What is required
Go through the data below. List every line that holds the word "icon".

Provided material

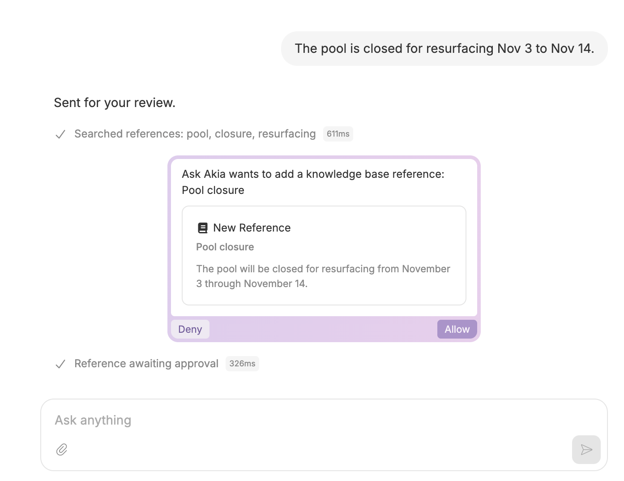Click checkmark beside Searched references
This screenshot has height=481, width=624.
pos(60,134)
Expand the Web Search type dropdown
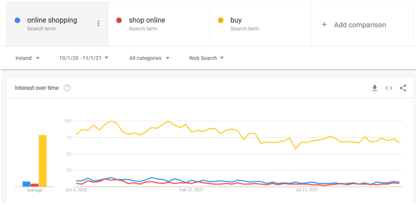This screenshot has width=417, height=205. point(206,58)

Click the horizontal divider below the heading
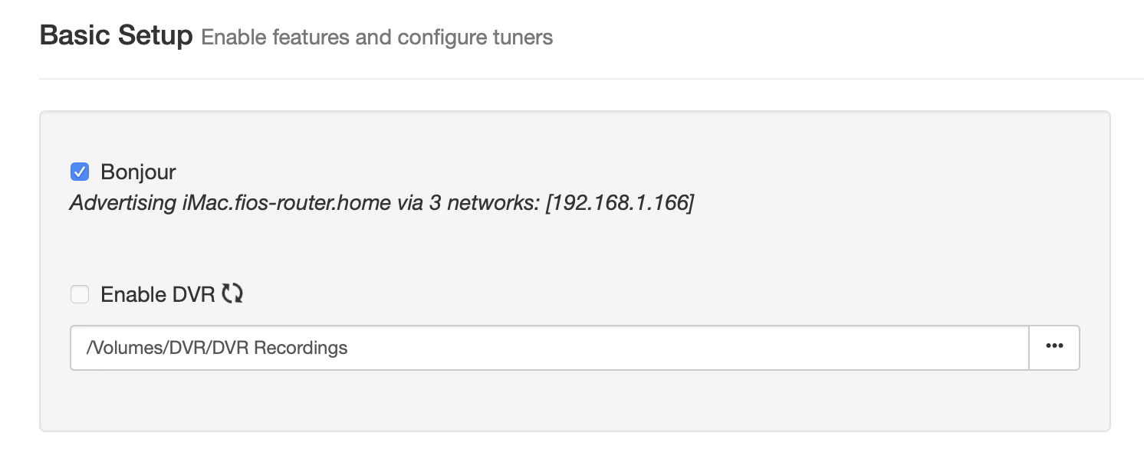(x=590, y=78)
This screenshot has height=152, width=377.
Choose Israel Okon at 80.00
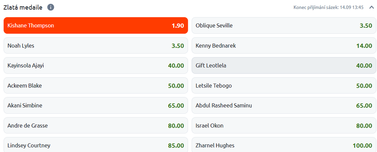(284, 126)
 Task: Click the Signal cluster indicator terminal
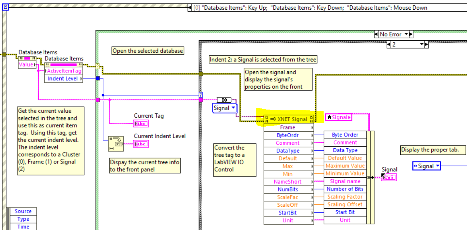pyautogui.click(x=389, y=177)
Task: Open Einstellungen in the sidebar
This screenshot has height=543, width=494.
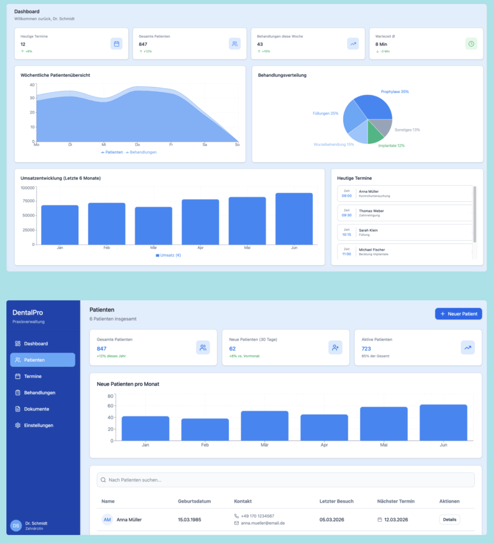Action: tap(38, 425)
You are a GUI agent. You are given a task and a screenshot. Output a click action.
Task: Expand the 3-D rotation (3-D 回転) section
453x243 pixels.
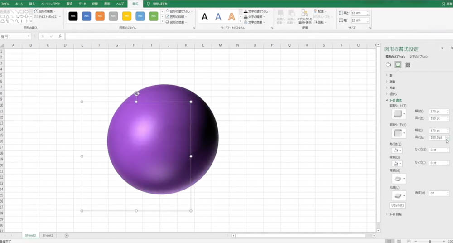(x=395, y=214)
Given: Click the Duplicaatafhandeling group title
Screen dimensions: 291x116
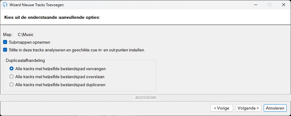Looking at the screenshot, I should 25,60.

...

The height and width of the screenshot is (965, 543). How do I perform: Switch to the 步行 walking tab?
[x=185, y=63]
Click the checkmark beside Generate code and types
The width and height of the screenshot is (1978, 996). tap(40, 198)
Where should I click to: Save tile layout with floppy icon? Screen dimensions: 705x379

==

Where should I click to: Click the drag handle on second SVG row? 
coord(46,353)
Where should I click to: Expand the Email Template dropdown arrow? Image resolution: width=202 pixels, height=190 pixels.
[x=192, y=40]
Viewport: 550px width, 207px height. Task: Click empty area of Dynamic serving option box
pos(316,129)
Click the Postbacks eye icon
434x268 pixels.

Answer for this exercise
Where should I click to: Save tile layout with floppy icon? Screen dimensions: 705x379
Click the Postbacks eye icon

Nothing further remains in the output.